SDS-PAGE followed by Coomassie staining is a standard, widely used method to visualize proteins. The relative low cost of these dyes and their ready-made solutions, sensitivity in the 5–50 ng range, and time-tested staining and destaining protocols have been keys to their wide acceptance. Images of lanes of blue bands are universally recognized in the life science research community as PAGE protein separations.
Coomassie staining has its drawbacks, however. Gel staining and destaining with Coomassie can take at least two hours. Coomassie is also known to vary widely in its ability to bind proteins, due at least in part, to its affinity for proteins rich in basic amino acids such as arginine, histidine, and lysine. Glycoproteins, which make up more than half of all proteins, stain poorly with Coomassie dye, and there is at least one report in the literature that Coomassie staining may overstate relative protein quantities in gels. In addition, the user-dependent nature of the process can introduce variability, when comparing results generated by different users. Finally, Coomassie staining can generate large quantities of solvents, some of which are hazardous.
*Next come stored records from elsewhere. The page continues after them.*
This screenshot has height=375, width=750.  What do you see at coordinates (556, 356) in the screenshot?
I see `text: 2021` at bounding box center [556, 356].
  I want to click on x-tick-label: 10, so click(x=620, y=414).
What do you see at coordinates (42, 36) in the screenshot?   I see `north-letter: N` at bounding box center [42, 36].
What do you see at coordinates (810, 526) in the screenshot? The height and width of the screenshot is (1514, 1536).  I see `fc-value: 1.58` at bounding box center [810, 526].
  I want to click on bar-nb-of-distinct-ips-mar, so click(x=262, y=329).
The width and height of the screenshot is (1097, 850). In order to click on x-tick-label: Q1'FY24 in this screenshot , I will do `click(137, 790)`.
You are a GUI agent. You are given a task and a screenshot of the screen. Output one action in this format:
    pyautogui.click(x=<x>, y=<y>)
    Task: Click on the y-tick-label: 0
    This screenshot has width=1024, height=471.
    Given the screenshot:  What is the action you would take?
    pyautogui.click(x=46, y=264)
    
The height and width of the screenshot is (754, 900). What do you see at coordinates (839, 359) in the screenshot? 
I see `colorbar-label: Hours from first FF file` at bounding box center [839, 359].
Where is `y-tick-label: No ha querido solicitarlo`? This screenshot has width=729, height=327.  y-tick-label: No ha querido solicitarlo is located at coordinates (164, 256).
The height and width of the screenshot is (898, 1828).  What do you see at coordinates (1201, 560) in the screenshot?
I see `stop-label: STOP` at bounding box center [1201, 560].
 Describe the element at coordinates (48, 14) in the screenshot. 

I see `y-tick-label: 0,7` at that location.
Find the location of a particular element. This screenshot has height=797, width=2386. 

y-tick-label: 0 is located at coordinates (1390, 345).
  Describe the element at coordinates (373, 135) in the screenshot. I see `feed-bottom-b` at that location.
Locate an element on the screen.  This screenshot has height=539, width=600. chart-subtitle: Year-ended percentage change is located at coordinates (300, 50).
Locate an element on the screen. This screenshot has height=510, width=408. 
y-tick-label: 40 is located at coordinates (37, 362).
Bio-Rad Laboratories’ Criterion Stain Free Imaging System uses a trihalocompound modification of tryptophan providing a desirable alternative to Coomassie staining for many applications. The system uses standard sample preparation, reagents, and electrophoresis protocols, with the trihalocompound incorporated into standard gel formulations.
After electrophoresis, the gel is subjected to UV irradiation for as little as 2.5 minutes, which activates a covalent reaction between the trihalocompound and tryptophan residues on the proteins in the gel. The resultant adduct of tryptophan is fluorescent when excited by the same UV source. The fluorescent signal is then automatically imaged in less than a few seconds by the Criterion Stain Free Imaging System, which produces an image of proteins in the gel.
The entire electrophoretic separation and gel imaging can be completed in about an hour. Another major advantage of the system is that it lends itself well to automation: the gel can be activated, the digital image captured, and the molecular weight and quantity of each protein band can be calculated by an automated system with the push of a button.